Theresa May summons her cabinet to five-hour meeting on Tuesday
Next steps on Brexit to be discussed after rejection of alternative options on Monday night
Speaker of the House of Commons John Bercow, who chose four options for debate on Monday. Photograph: Jessica Taylor/AFP/Getty Images
Theresa May has called her cabinet to a five-hour meeting on Tuesday – more than three times the usual length – to discuss the next steps on Brexit following MPs’ latest round of indicative votes on alternatives to her deal. Ministers will meet in the morning for three hours without officials to discuss political options before meeting in their regular formation for two hours after lunch.
Conservative MPs were given a free vote in the indicative voting on Monday night, although cabinet ministers were told to abstain on all the options.
Speaker John Bercow chose four options for debate: a permanent customs union; common market 2.0 which would see Britain remaining in the single market and customs union; a confirmatory referendum on any deal approved by parliament; and a revocation of article 50 rather than leaving with no deal if the EU refuses to delay Brexit further.
MPs rejected all four options, though the customs union proposal lost by just three votes.
Labour whipped its MPs to vote for all the options apart from the revocation of article 50, declaring that it was seeking a compromise that could win a majority in parliament.

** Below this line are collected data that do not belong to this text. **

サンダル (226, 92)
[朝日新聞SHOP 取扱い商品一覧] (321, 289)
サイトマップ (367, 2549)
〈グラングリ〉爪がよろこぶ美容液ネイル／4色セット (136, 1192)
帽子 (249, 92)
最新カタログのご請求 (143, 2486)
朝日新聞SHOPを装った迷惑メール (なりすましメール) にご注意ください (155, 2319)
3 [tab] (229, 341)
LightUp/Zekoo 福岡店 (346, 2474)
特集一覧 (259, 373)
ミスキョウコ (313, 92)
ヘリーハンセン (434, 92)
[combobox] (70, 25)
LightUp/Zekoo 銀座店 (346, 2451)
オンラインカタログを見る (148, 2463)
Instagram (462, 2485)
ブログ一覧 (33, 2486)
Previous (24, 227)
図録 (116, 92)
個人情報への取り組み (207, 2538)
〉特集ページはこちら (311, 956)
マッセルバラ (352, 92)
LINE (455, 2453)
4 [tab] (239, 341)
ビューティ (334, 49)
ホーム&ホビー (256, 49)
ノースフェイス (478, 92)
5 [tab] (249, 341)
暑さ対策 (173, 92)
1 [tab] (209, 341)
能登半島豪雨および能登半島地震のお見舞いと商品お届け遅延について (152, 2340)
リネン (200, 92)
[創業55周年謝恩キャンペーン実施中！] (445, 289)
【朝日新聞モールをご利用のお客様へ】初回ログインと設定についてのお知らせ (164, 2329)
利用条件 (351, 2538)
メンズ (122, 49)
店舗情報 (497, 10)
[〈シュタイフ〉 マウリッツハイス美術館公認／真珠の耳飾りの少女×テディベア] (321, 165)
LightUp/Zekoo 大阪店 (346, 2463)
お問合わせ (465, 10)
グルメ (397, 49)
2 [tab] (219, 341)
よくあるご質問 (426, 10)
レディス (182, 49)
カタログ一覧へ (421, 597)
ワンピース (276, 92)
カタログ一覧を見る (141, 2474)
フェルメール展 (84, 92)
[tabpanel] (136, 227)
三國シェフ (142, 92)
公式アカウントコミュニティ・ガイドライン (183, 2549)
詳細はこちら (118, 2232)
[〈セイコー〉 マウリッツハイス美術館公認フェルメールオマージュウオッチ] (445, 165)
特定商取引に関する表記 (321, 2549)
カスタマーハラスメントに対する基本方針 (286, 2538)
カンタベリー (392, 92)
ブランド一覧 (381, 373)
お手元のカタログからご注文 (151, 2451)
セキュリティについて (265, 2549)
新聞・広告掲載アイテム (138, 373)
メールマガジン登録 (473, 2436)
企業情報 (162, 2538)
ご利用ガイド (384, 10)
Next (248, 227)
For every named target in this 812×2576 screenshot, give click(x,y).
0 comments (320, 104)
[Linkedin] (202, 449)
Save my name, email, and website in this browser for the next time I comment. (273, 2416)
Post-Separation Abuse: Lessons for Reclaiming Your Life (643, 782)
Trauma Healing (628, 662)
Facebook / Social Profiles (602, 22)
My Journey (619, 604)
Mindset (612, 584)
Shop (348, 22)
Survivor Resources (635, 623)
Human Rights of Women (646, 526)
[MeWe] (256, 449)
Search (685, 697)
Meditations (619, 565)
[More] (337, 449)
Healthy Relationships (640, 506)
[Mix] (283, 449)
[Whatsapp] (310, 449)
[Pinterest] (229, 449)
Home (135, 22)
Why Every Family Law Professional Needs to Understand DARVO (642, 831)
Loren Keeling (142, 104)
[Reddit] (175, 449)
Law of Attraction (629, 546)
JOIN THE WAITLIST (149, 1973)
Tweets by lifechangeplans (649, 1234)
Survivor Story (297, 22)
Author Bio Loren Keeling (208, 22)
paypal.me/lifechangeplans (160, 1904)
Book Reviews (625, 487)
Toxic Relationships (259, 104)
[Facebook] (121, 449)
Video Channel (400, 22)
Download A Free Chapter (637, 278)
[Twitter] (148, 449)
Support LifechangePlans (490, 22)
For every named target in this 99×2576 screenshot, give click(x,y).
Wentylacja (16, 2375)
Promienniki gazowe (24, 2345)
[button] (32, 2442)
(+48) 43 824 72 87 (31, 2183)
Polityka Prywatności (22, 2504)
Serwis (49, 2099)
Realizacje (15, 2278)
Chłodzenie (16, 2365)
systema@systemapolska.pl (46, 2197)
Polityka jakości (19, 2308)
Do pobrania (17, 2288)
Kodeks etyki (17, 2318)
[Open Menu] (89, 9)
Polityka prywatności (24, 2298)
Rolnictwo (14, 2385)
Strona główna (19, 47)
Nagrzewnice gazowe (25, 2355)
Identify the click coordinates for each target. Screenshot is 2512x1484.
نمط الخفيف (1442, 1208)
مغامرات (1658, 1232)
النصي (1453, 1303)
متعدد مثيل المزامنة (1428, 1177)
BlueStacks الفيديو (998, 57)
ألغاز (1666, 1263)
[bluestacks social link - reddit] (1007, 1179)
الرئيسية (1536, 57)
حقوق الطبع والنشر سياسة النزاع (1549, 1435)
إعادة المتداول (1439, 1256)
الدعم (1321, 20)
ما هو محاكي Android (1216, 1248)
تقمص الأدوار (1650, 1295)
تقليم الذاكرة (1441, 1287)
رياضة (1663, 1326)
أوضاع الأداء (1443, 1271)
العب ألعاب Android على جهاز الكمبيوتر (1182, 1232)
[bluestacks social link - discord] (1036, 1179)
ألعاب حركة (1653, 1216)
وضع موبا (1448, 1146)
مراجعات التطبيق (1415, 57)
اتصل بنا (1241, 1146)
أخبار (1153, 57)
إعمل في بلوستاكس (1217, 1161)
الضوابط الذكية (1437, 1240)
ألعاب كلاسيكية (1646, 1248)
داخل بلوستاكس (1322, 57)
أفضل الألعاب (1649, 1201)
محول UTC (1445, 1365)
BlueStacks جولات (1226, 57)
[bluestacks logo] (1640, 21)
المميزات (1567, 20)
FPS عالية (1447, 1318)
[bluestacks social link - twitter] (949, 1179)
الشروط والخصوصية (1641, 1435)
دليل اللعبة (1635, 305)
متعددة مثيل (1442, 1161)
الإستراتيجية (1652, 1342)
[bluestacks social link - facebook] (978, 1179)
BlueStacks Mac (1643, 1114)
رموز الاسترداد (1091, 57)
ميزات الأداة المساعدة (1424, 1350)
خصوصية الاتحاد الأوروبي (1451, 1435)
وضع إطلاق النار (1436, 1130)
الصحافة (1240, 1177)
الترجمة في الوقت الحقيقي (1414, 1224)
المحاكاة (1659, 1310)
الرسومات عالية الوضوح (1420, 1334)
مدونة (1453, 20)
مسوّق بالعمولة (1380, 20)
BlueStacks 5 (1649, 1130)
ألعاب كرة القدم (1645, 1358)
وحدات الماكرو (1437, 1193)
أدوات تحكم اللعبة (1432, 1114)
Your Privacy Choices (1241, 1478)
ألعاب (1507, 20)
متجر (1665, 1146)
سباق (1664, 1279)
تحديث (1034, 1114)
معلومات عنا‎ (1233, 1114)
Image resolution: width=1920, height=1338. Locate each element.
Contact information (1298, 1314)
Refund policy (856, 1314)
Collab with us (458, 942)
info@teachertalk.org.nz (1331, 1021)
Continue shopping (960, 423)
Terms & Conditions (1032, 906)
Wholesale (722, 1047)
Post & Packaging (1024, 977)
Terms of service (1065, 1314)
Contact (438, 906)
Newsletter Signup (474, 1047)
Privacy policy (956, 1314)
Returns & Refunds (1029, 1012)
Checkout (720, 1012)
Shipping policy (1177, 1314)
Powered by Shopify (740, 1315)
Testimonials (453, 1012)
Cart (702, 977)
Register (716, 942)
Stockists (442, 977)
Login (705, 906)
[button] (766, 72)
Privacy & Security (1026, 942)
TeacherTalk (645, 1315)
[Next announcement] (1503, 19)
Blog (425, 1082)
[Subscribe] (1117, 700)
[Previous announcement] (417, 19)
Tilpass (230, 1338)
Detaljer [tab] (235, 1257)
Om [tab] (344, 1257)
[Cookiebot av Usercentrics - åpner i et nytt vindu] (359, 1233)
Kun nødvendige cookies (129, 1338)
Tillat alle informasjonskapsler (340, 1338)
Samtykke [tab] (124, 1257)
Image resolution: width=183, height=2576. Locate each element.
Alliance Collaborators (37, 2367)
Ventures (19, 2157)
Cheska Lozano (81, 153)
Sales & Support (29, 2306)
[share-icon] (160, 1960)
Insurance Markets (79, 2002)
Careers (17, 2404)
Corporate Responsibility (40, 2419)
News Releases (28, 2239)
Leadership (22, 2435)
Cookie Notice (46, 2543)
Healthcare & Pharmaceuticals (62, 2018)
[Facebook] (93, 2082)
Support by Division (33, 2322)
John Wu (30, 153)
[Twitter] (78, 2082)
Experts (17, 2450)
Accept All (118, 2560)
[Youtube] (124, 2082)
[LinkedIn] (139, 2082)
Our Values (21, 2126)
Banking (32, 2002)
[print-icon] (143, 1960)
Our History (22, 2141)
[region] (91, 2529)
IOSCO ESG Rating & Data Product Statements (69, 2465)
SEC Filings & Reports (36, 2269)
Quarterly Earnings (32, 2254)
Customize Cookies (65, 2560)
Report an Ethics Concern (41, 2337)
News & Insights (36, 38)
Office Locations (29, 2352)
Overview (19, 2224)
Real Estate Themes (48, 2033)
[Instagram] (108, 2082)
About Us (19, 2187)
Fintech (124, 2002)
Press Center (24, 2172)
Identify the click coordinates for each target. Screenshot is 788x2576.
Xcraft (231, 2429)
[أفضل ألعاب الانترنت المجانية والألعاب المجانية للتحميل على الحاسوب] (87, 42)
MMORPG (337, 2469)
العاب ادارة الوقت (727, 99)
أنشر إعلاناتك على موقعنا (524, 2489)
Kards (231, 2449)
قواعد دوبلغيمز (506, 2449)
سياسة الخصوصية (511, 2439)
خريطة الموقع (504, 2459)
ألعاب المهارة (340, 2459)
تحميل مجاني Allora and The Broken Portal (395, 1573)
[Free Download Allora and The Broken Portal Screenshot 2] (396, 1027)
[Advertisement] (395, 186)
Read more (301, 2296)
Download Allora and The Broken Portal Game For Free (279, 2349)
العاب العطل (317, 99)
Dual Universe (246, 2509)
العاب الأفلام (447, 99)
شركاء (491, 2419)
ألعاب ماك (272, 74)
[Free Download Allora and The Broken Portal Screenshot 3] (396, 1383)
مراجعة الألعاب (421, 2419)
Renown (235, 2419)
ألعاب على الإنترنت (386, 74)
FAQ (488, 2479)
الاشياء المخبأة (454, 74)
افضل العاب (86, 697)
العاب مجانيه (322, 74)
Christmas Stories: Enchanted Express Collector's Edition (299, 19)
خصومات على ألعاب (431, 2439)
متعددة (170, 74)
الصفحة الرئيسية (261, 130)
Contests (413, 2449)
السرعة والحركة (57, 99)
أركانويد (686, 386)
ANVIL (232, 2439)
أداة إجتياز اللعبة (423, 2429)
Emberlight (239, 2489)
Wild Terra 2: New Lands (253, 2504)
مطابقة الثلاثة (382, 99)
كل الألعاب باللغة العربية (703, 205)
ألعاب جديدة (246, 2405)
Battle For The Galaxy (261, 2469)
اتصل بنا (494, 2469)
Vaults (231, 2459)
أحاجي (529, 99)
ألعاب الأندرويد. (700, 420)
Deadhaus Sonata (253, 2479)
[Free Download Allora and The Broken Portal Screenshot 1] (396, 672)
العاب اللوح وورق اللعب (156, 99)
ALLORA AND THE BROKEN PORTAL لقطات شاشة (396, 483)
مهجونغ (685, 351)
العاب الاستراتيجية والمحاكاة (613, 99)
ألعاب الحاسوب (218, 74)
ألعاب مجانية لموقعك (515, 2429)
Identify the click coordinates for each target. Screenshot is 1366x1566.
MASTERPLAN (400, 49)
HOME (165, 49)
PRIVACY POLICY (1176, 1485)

“In line with our policy, we’re supporting motions to keep options on the table to prevent a damaging Tory deal or no-deal, build consensus across the House to break the deadlock and deliver an outcome that can work for the whole country,” a party spokesman said.
Not fulfil criteria
DUP Brexit spokesman Sammy Wilson said his party could not support any of the motions because they did not fulfil the criteria of protecting Northern Ireland’s place in the United Kingdom and delivering on the 2016 referendum result.
“The EU have made it quite clear that where there is uncertainty, they will require that the backstop be in place and indeed the withdrawal agreement makes it clear that even if the backstop were to be removed it could be in all or in part,” he said.
“Tonight, we will not be supporting any of these amendments; one, because they do not safeguard the issue of the Union, and two, because they do not deliver on Brexit.”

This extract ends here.